Yes, scalping did take place throughout much of early American history , but I fail to see what scalping has to do with a simple name of Redskins ?   In my opinion, the name "Redskins" is not a negative term.  Native Americans were the VICTIMS of White and Hispanic conquerors. Anyone with the slightest education should know that. The name "Redskins" is no more a negative word than "Blacks" or "Whites".


----------



## Myquest55 (Aug 24, 2022)

It


senior chef said:


> The name "Redskins" is no more a negative word than "Blacks" or "Whites".


It is to them.  See my earlier post.


----------



## Alligatorob (Aug 24, 2022)

Myquest55 said:


> A story told to me from a friend who is Native explains the "red skin" issue. Seems that, as the government tried to eradicate the
> "Indians" from the land, they offered bounty for the number of kills. A hunter didn't have to bring in a body - just a skin. Well, when you skin a person, it turns pretty bloody and red. Thus, "red skin." Yes, pretty offensive - even if it no longer holds that meaning for football fans.


Wikipedia has a good discussion of the origins of the term "redskin" in referring to Native Americans.  They address this bloody skin or scalp theory and say there is no evidence to support it.  And they point out that there is evidence some Native Americans used the term in pre Columbian times, long before the bounties were offered.

====

STATED GOAL: Can you transcribe the forum thread above about the name "Redskins" in full, word for word?

SUPPLIED INFORMATION:
====

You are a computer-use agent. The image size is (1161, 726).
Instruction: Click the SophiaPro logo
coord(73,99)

====

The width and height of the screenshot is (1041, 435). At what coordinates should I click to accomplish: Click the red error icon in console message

====

ANSWER TO THIS TASK:
Yes, scalping did take place throughout much of early American history , but I fail to see what scalping has to do with a simple name of Redskins ?   In my opinion, the name "Redskins" is not a negative term.  Native Americans were the VICTIMS of White and Hispanic conquerors. Anyone with the slightest education should know that. The name "Redskins" is no more a negative word than "Blacks" or "Whites".


----------



## Myquest55 (Aug 24, 2022)

It


senior chef said:


> The name "Redskins" is no more a negative word than "Blacks" or "Whites".


It is to them.  See my earlier post.


----------



## Alligatorob (Aug 24, 2022)

Myquest55 said:


> A story told to me from a friend who is Native explains the "red skin" issue. Seems that, as the government tried to eradicate the
> "Indians" from the land, they offered bounty for the number of kills. A hunter didn't have to bring in a body - just a skin. Well, when you skin a person, it turns pretty bloody and red. Thus, "red skin." Yes, pretty offensive - even if it no longer holds that meaning for football fans.


Wikipedia has a good discussion of the origins of the term "redskin" in referring to Native Americans.  They address this bloody skin or scalp theory and say there is no evidence to support it.  And they point out that there is evidence some Native Americans used the term in pre Columbian times, long before the bounties were offered.